━━ EXTRACTED ENTRIES
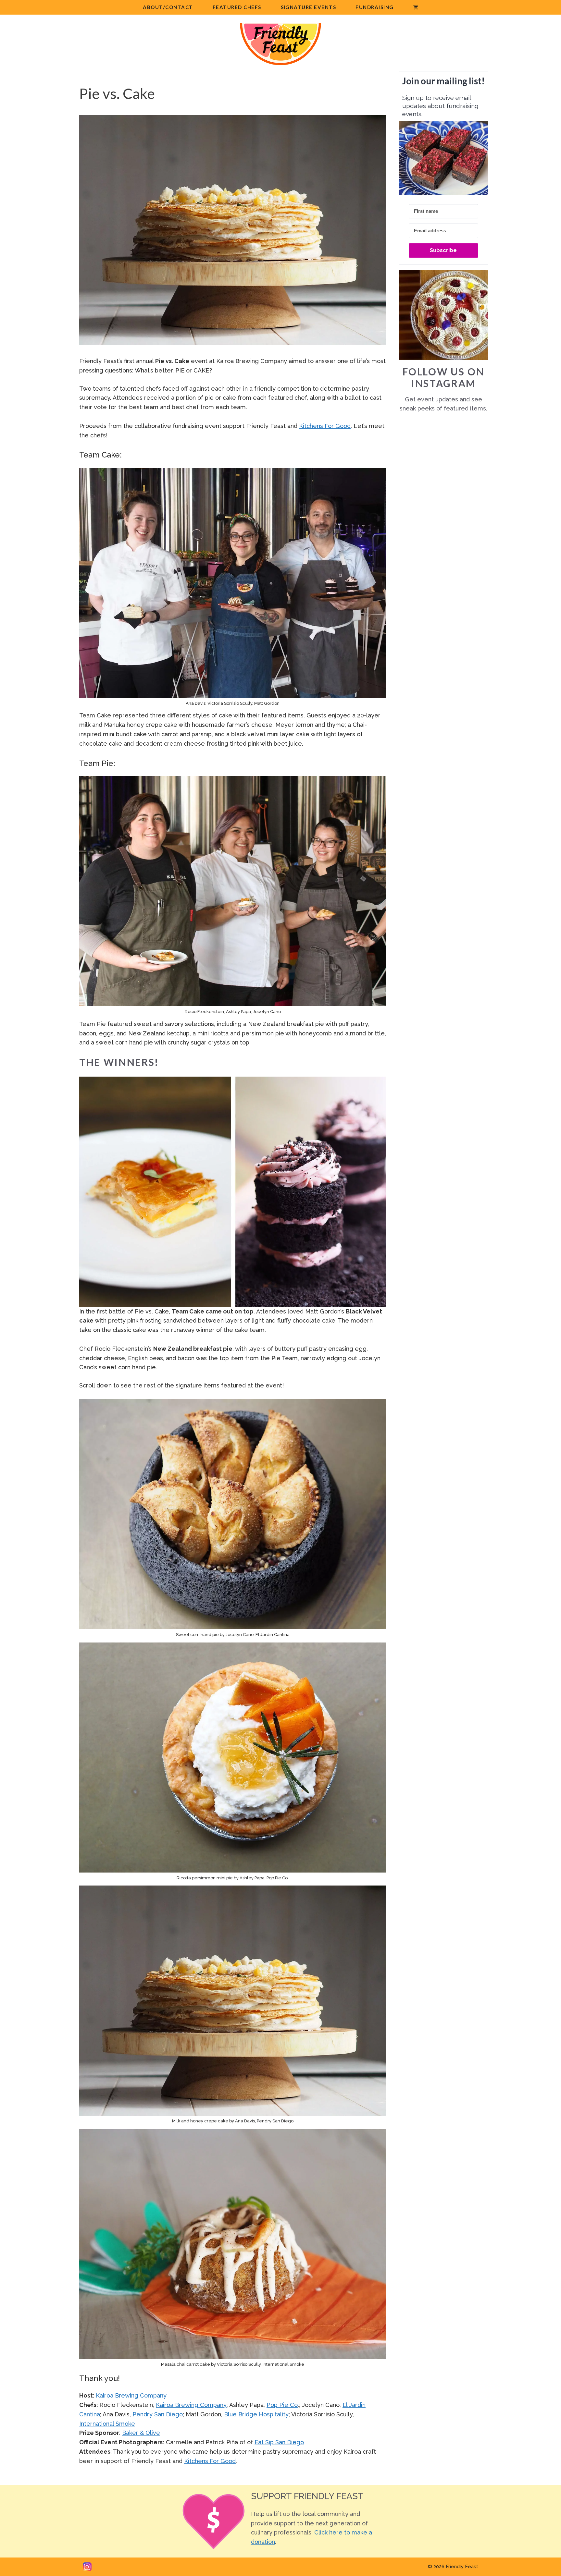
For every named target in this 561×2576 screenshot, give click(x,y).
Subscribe (443, 250)
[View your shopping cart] (416, 7)
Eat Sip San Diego (279, 2442)
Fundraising (374, 7)
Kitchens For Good (325, 425)
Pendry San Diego (157, 2414)
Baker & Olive (141, 2432)
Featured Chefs (237, 7)
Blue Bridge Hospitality (256, 2414)
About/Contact (168, 7)
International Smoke (107, 2423)
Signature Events (308, 7)
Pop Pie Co (282, 2404)
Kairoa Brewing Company (131, 2395)
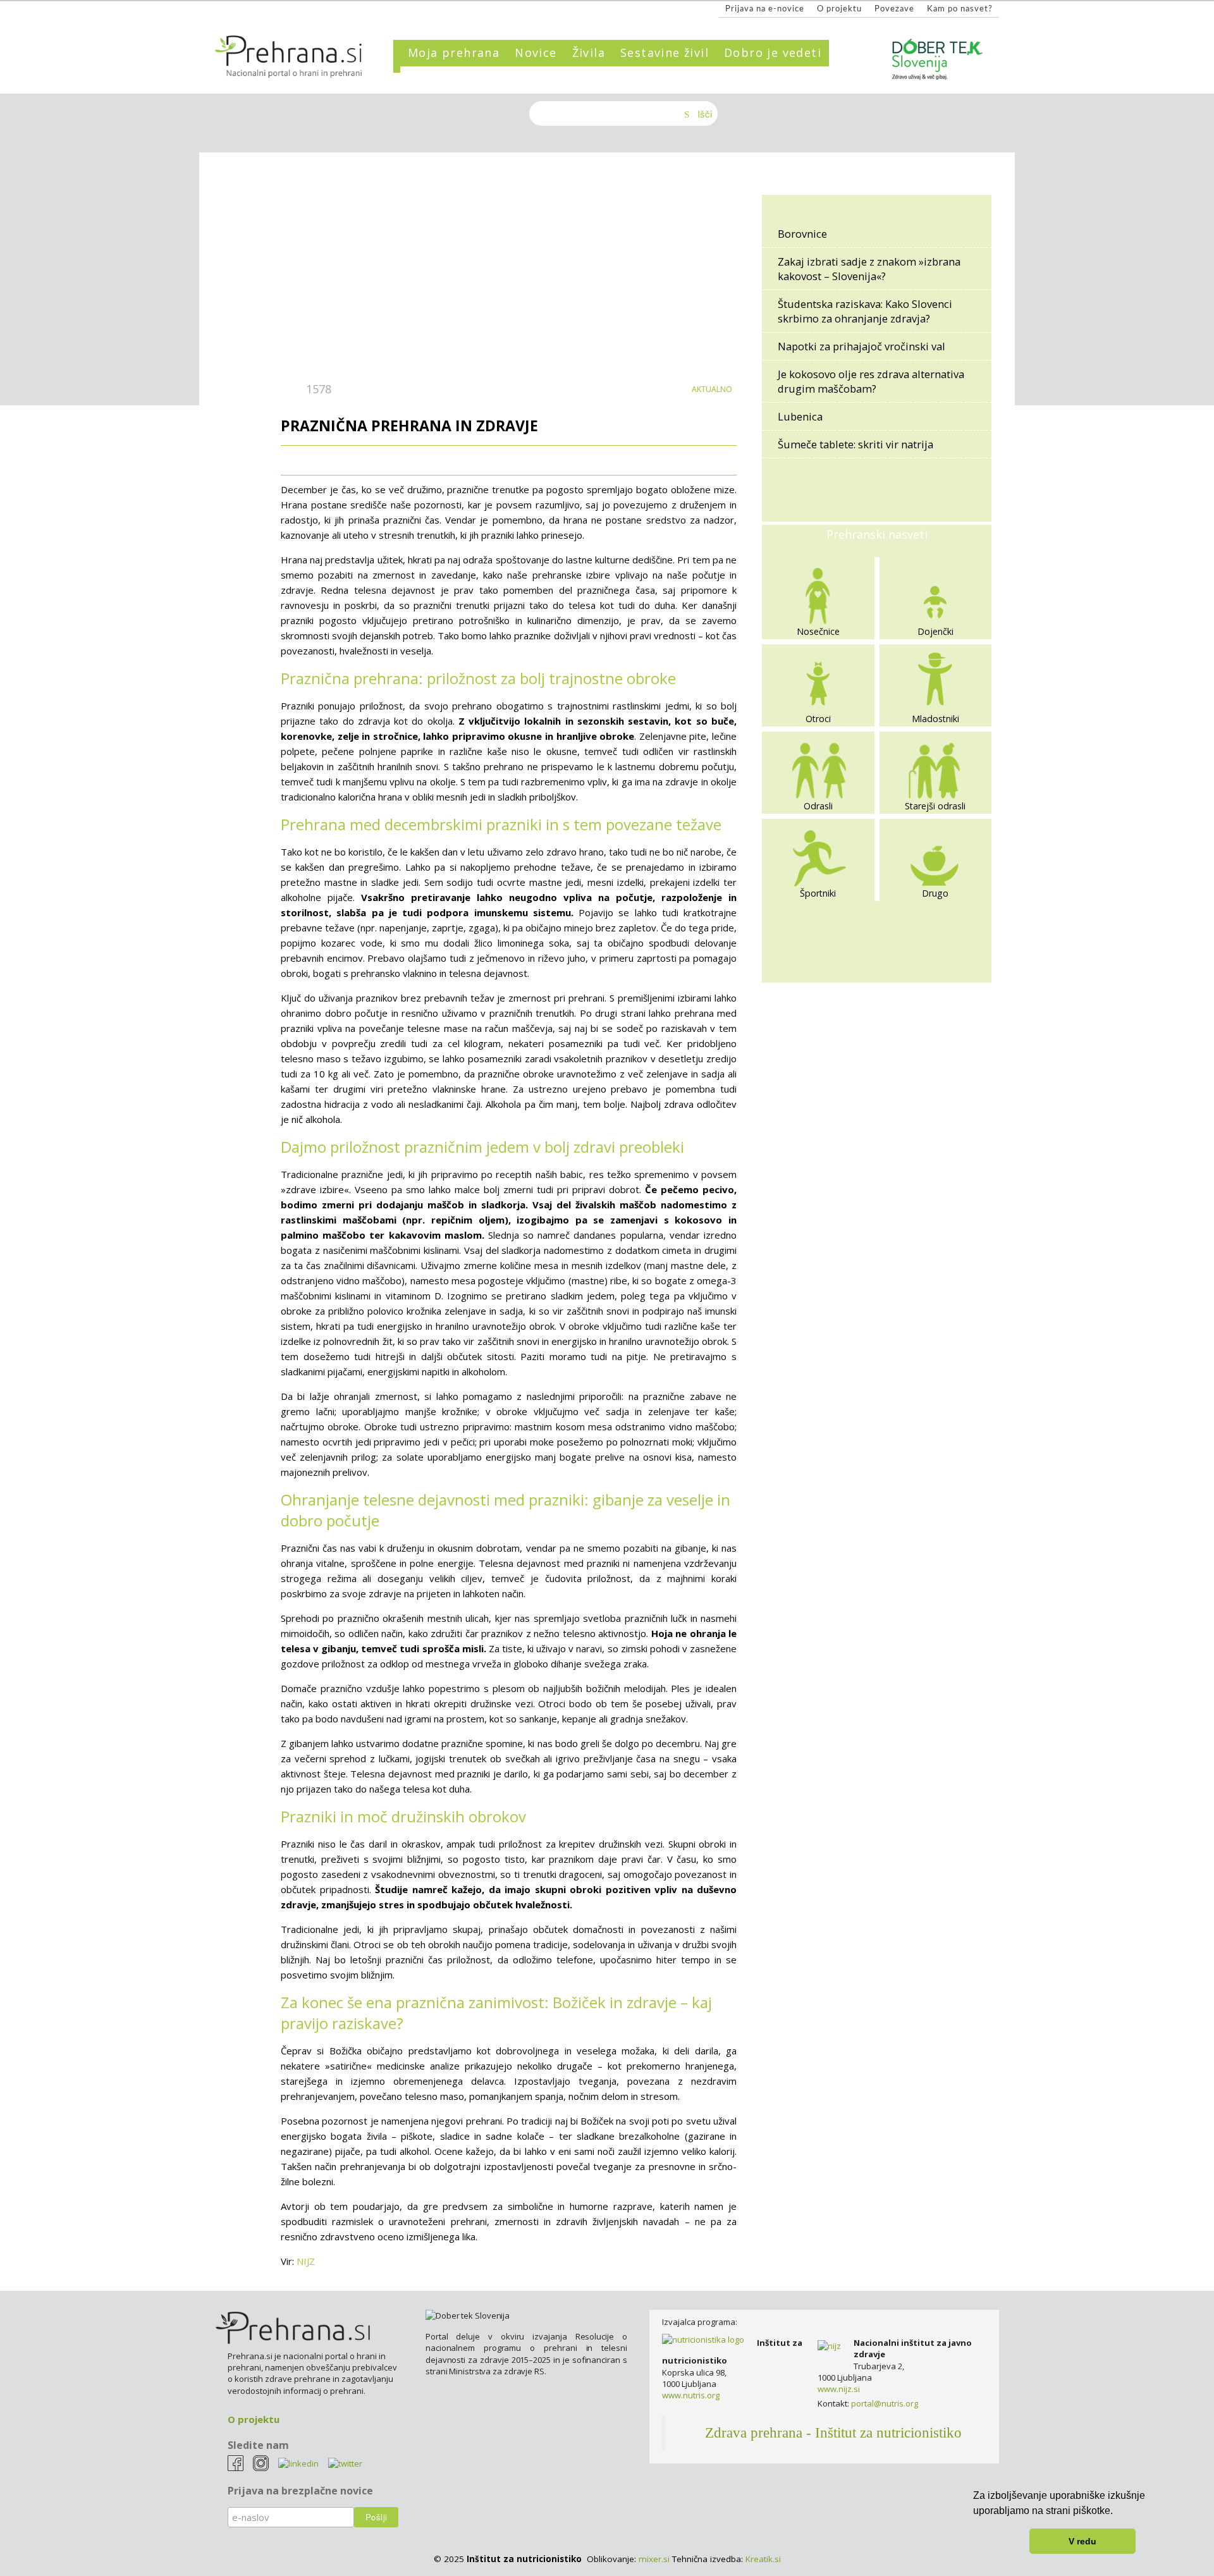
━━━━
# DESCRIPTION OF THE TASK:
All that is needed is the exact run of lines from the start of the material above through the one containing "About/Contact (168, 7)", pictures left out.

# SOLUTION TO THIS EXERCISE:
For every named target in this 561×2576 screenshot, give click(x,y).
Subscribe (443, 250)
[View your shopping cart] (416, 7)
Eat Sip San Diego (279, 2442)
Fundraising (374, 7)
Kitchens For Good (325, 425)
Pendry San Diego (157, 2414)
Baker & Olive (141, 2432)
Featured Chefs (237, 7)
Blue Bridge Hospitality (256, 2414)
About/Contact (168, 7)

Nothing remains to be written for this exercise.